KompasReal.id, PADANG – Wahana Lingkungan Hidup Indonesia (WALHI) bersama masyarakat terdampak melaporkan dugaan pembiaran aktivitas Pertambangan Emas Tanpa Izin (PETI) di Sumatera Barat kepada Mabes Polri, Komnas HAM, Ombudsman RI, serta sejumlah kementerian terkait. Langkah tersebut diambil sebagai bentuk desakan agar pemerintah dan aparat penegak hukum bertindak lebih tegas terhadap maraknya tambang ilegal yang dinilai telah menimbulkan kerusakan lingkungan serius.
Direktur WALHI Sumatera Barat, Tommy Adam, mengungkapkan bahwa sepanjang periode 2001 hingga 2025, Sumatera Barat kehilangan sekitar 320 ribu hektare hutan primer. Dari jumlah tersebut, sekitar 15 ribu hektare hilang hanya sepanjang tahun 2025. Menurutnya, kondisi ini menjadi peringatan keras terhadap semakin parahnya degradasi lingkungan di wilayah tersebut.
WALHI juga mencatat aktivitas PETI telah tersebar di sedikitnya sembilan kabupaten dan kota di Sumatera Barat. Selain merusak lebih dari 10 ribu hektare lahan, aktivitas tambang ilegal tersebut disebut telah menyebabkan puluhan korban jiwa akibat longsor dan kecelakaan tambang sejak tahun 2012. Kondisi ini diperparah dengan tingginya tingkat pencemaran merkuri di sejumlah sungai yang menjadi sumber kehidupan masyarakat.
Selain persoalan lingkungan, WALHI menyoroti dugaan intimidasi dan tekanan terhadap warga maupun aktivis yang menolak aktivitas pertambangan. Organisasi tersebut menilai lemahnya perlindungan terhadap masyarakat menunjukkan masih kurang optimalnya peran negara dalam menjamin hak warga atas lingkungan hidup yang aman dan sehat.
Direktur Eksekutif WALHI Nasional, Boy Jerry Even Sembiring, menegaskan bahwa penegakan hukum tidak boleh hanya menyasar pekerja lapangan. Ia meminta aparat menggunakan pendekatan follow the money dan instrumen Tindak Pidana Pencucian Uang (TPPU) untuk menelusuri pihak-pihak yang diduga memperoleh keuntungan terbesar dari praktik pertambangan ilegal.
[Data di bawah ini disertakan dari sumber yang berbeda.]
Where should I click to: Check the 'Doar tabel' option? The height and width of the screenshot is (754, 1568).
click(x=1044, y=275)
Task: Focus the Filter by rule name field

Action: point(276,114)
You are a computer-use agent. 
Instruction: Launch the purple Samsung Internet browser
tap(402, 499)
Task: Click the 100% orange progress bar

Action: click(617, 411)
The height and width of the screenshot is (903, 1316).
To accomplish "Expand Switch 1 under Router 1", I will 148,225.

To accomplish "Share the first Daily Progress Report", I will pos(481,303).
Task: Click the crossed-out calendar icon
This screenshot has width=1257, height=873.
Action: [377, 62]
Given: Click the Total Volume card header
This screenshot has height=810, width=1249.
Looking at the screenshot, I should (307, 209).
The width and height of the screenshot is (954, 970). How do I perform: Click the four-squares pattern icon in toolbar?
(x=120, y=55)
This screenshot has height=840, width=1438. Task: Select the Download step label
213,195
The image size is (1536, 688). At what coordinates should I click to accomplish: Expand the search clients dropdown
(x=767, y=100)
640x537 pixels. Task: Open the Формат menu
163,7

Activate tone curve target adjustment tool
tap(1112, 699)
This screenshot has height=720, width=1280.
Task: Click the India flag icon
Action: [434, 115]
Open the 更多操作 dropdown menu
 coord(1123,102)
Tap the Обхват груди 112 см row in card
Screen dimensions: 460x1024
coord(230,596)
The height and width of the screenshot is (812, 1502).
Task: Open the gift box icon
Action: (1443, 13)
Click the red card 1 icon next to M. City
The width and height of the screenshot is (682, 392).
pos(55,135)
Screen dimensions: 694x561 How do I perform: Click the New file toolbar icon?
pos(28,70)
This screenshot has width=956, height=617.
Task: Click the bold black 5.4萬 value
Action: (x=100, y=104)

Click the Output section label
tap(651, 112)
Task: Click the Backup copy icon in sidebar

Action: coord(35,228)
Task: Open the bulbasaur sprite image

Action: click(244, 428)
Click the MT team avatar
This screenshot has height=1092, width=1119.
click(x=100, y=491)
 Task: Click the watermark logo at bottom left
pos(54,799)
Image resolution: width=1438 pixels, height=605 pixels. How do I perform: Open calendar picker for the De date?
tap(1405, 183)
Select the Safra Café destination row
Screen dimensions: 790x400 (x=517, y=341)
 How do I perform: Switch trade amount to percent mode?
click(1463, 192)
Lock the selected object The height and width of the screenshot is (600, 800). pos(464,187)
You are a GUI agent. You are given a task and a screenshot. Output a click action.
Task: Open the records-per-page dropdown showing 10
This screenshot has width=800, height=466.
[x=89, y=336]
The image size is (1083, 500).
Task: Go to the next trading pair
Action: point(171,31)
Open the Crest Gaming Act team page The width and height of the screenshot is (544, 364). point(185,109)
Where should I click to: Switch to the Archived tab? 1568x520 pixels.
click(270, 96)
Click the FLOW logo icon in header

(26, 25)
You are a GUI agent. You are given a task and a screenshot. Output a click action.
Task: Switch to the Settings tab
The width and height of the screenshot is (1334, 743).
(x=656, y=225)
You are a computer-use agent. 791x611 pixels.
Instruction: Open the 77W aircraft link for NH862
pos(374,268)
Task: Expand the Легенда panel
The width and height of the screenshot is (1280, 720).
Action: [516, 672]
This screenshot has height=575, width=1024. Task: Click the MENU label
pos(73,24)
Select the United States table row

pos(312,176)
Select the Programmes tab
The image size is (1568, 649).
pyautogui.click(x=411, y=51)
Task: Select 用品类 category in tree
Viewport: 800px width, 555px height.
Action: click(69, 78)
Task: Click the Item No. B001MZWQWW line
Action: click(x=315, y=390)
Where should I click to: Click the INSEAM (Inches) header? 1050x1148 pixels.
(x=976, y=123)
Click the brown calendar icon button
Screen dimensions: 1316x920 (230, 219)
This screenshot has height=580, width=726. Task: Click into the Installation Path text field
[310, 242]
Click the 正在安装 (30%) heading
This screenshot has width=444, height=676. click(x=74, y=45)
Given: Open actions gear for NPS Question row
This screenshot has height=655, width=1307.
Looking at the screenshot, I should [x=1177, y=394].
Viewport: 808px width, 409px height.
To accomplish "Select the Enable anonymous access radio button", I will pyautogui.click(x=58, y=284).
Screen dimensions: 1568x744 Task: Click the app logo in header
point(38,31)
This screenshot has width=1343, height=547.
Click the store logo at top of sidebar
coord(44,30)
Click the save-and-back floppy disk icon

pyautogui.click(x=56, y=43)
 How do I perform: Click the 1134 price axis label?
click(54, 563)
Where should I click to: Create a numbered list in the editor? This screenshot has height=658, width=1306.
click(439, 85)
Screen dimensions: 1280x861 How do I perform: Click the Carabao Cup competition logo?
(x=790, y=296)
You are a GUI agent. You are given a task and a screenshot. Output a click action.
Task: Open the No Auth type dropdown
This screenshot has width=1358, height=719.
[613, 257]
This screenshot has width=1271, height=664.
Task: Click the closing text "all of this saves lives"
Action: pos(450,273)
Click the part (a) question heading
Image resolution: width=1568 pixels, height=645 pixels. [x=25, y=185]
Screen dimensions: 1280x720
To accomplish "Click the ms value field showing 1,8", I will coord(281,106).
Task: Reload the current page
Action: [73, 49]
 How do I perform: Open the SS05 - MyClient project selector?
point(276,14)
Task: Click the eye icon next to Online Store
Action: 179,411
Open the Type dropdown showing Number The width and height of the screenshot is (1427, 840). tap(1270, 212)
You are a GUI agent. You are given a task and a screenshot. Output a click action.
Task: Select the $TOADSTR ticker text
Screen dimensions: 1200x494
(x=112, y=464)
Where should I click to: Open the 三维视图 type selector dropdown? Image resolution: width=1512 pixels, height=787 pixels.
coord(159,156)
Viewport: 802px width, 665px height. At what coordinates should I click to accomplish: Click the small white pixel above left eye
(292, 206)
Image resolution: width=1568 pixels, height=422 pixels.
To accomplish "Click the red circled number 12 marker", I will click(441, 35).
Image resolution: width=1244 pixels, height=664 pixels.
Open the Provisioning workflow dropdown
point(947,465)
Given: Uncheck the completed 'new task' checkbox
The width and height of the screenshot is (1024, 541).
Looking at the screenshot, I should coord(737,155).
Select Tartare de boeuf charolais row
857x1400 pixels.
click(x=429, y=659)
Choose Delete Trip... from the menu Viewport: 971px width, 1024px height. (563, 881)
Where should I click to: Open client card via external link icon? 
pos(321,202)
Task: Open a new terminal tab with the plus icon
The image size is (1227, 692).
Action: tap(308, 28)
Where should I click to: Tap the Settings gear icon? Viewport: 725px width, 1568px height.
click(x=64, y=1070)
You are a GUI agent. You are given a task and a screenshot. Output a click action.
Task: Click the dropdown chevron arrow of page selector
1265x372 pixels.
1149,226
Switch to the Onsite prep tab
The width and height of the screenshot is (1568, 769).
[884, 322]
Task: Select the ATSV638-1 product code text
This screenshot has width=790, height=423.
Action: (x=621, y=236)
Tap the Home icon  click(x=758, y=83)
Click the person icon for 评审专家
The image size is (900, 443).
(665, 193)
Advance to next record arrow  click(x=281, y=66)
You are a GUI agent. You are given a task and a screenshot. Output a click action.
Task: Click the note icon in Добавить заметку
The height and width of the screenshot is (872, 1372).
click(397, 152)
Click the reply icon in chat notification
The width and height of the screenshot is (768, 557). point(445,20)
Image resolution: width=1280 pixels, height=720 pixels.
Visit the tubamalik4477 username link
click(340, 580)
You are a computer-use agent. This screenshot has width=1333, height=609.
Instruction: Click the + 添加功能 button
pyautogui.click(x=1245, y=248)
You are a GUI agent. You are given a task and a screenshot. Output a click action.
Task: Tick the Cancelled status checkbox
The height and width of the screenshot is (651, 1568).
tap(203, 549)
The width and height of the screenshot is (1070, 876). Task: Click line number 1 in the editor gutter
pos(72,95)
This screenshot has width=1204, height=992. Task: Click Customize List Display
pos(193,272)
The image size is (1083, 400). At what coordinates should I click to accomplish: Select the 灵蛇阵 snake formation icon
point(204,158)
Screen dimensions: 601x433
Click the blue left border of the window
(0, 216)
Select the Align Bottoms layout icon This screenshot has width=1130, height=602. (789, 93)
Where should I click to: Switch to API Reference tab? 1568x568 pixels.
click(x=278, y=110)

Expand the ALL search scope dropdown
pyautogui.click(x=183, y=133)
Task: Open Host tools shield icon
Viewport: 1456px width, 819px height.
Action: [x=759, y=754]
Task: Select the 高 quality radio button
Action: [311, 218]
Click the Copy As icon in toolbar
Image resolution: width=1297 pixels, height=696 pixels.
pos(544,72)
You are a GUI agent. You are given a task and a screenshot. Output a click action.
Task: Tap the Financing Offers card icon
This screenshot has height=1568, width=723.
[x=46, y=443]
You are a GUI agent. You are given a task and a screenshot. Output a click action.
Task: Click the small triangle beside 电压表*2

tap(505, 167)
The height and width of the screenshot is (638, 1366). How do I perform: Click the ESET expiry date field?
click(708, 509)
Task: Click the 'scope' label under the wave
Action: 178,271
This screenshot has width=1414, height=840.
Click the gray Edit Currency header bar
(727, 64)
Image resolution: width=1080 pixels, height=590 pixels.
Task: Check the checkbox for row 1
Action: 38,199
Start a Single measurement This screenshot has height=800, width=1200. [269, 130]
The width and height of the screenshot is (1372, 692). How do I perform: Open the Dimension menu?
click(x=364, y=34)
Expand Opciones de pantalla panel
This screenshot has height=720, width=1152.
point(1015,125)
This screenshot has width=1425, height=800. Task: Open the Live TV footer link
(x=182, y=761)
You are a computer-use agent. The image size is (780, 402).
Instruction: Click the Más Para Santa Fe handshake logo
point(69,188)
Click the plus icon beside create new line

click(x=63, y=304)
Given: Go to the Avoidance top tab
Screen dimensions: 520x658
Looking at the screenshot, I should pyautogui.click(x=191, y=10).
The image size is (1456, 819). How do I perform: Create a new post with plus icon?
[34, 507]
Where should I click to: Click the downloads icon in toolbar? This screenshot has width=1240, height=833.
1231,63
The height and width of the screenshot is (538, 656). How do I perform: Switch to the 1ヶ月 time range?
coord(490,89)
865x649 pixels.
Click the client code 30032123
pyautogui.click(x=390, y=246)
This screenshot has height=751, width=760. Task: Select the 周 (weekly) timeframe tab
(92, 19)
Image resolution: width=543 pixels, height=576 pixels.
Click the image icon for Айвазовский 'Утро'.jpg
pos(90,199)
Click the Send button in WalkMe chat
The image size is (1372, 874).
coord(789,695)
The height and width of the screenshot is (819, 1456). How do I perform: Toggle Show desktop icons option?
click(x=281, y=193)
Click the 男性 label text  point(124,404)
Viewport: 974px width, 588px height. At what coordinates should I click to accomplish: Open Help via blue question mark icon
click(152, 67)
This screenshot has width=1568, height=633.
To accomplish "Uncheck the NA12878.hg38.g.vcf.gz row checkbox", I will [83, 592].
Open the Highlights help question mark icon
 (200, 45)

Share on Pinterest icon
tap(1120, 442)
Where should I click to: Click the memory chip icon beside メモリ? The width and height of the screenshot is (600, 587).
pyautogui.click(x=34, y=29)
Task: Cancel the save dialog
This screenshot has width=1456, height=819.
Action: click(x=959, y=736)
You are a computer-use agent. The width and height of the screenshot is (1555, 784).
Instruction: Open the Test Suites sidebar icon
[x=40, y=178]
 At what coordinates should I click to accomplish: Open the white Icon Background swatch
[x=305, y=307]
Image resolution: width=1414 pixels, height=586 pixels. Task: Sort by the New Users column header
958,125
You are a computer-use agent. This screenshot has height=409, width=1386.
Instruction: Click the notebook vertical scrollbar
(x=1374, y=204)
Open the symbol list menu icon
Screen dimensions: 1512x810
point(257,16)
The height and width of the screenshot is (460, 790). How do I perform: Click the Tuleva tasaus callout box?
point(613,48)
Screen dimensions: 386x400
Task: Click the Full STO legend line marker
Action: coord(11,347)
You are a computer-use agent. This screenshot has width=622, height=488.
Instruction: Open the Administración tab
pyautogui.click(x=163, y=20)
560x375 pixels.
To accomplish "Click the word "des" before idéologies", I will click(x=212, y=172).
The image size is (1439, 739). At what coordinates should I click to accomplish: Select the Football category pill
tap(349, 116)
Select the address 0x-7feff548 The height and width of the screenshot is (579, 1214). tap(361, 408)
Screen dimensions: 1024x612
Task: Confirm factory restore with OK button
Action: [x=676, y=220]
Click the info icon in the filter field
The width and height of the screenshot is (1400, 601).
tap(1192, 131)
Melalui laporan yang telah disampaikan ke berbagai lembaga negara, WALHI mendesak pemerintah segera menghentikan pembiaran terhadap PETI, mengevaluasi izin pertambangan yang bermasalah, serta memastikan perlindungan bagi masyarakat terdampak. Publik kini menanti langkah konkret aparat dan pemerintah untuk membuktikan komitmen dalam menyelamatkan lingkungan sekaligus menegakkan hukum secara adil dan transparan.